## BEGIN STORED DATA

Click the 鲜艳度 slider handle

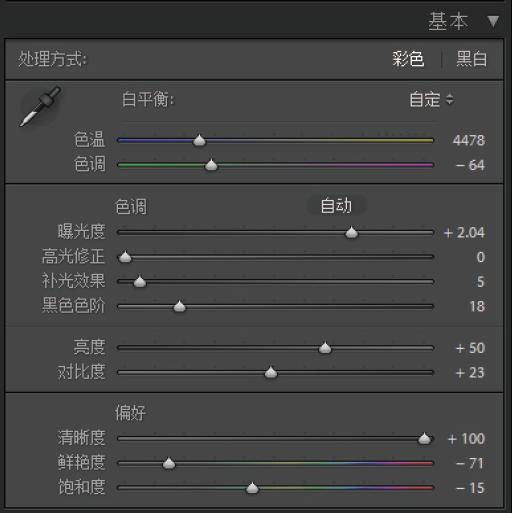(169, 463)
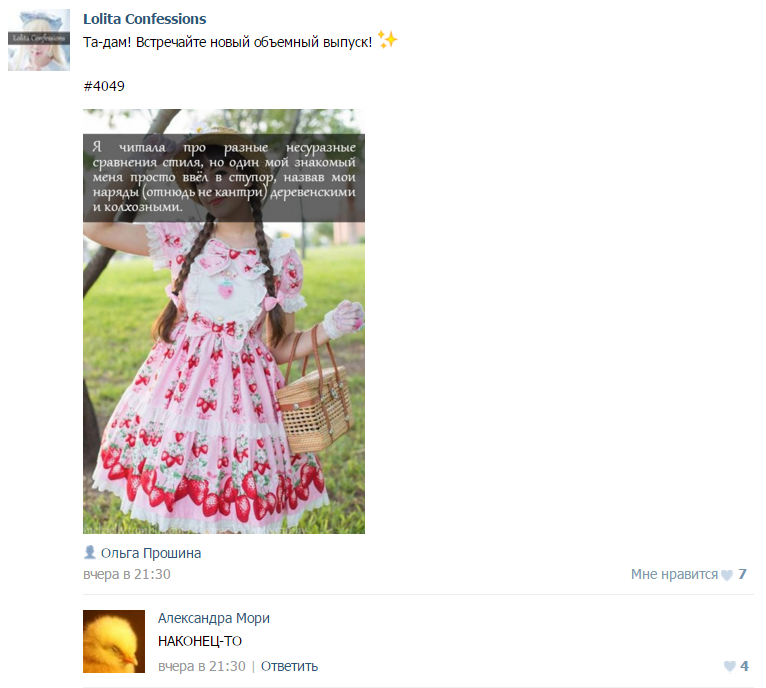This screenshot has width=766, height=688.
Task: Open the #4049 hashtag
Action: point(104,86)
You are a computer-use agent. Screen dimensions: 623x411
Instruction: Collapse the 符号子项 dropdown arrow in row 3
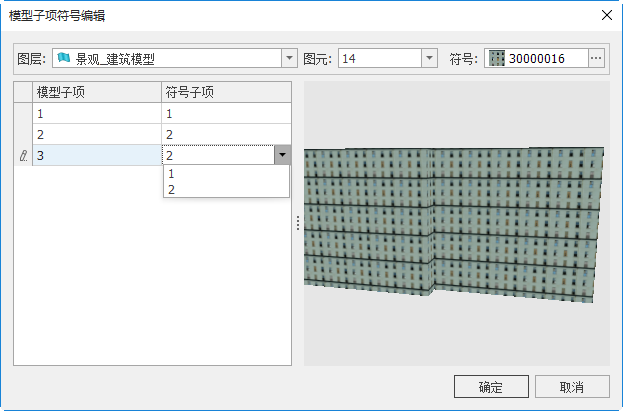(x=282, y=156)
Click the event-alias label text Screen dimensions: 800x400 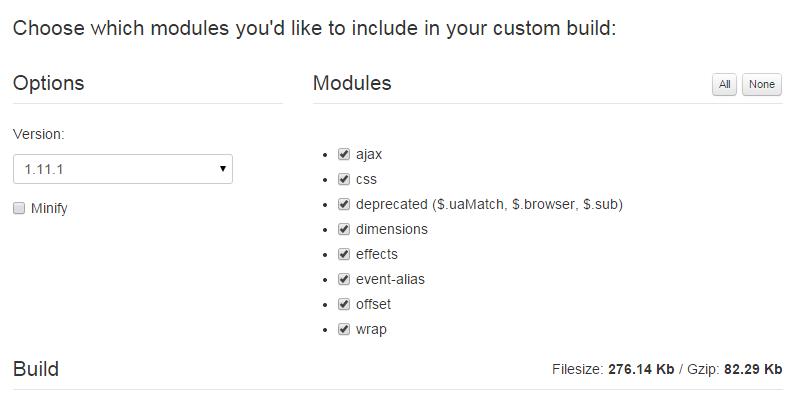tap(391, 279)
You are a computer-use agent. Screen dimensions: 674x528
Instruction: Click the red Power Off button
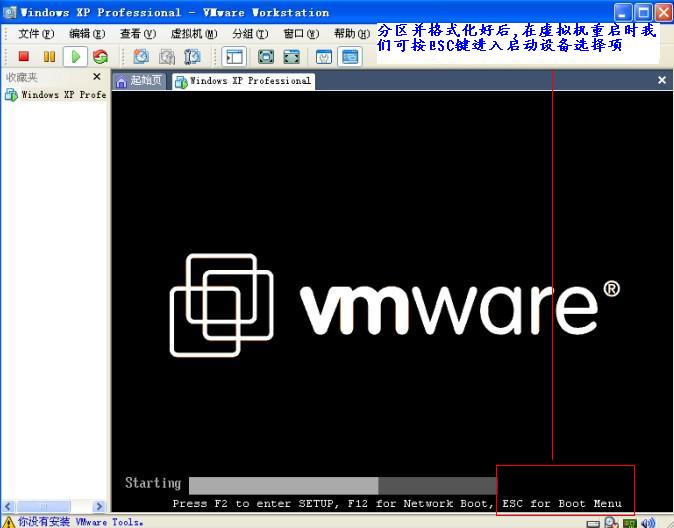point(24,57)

## END STORED DATA

=== WHAT YOU ARE ASKED TO DO ===
Make a numbered list of the lines in the records, starting at the line holding "You are a computer-use agent. Screen dimensions: 674x528" and running through the last line, both ends included. Omit blank lines and leave the pictures out.

=== RESULT BELOW ===
1. You are a computer-use agent. Screen dimensions: 674x528
2. Instruction: Click the red Power Off button
3. point(24,57)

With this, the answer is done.